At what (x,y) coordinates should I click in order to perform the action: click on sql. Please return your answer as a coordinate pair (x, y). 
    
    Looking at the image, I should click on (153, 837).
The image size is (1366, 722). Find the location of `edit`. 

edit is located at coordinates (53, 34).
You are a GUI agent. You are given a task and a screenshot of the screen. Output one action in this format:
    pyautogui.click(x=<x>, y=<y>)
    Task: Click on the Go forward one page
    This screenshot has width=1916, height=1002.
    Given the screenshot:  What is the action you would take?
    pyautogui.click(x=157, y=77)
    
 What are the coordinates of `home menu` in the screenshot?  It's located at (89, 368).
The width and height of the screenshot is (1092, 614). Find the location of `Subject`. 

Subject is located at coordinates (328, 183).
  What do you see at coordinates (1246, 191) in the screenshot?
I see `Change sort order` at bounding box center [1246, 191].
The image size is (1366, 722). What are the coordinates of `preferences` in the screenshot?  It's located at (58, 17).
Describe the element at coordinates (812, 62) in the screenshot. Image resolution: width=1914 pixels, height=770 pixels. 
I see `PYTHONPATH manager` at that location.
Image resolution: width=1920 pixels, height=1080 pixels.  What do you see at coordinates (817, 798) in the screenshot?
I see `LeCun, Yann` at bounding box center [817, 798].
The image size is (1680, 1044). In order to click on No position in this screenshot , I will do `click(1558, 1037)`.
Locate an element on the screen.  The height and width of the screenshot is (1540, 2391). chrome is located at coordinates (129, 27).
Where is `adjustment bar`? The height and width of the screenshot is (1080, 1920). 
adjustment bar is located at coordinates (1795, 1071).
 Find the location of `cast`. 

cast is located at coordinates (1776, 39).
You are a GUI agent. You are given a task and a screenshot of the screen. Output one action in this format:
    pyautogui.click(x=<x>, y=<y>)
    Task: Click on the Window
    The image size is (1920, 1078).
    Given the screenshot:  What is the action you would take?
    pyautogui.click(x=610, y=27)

TASK DESCRIPTION: Rewrite all the records above, swapping "GUI agent" for "desktop assistant" wherever it occurs and keeping everything else the same.

EXPECTED ANSWER:
At what (x,y) coordinates should I click in order to perform the action: click on sql. Please return your answer as a coordinate pair (x, y). 
    
    Looking at the image, I should click on (153, 837).
The image size is (1366, 722). Find the location of `edit`. 

edit is located at coordinates (53, 34).
You are a desktop assistant. You are given a task and a screenshot of the screen. Output one action in this format:
    pyautogui.click(x=<x>, y=<y>)
    Task: Click on the Go forward one page
    This screenshot has width=1916, height=1002.
    Given the screenshot:  What is the action you would take?
    pyautogui.click(x=157, y=77)
    
 What are the coordinates of `home menu` in the screenshot?  It's located at (89, 368).
The width and height of the screenshot is (1092, 614). Find the location of `Subject`. 

Subject is located at coordinates (328, 183).
  What do you see at coordinates (1246, 191) in the screenshot?
I see `Change sort order` at bounding box center [1246, 191].
The image size is (1366, 722). What are the coordinates of `preferences` in the screenshot?  It's located at (58, 17).
Describe the element at coordinates (812, 62) in the screenshot. Image resolution: width=1914 pixels, height=770 pixels. 
I see `PYTHONPATH manager` at that location.
Image resolution: width=1920 pixels, height=1080 pixels.  What do you see at coordinates (817, 798) in the screenshot?
I see `LeCun, Yann` at bounding box center [817, 798].
The image size is (1680, 1044). In order to click on No position in this screenshot , I will do `click(1558, 1037)`.
Locate an element on the screen.  The height and width of the screenshot is (1540, 2391). chrome is located at coordinates (129, 27).
Where is `adjustment bar`? The height and width of the screenshot is (1080, 1920). 
adjustment bar is located at coordinates (1795, 1071).
 Find the location of `cast`. 

cast is located at coordinates (1776, 39).
You are a desktop assistant. You are given a task and a screenshot of the screen. Output one action in this format:
    pyautogui.click(x=<x>, y=<y>)
    Task: Click on the Window
    The image size is (1920, 1078).
    Given the screenshot:  What is the action you would take?
    pyautogui.click(x=610, y=27)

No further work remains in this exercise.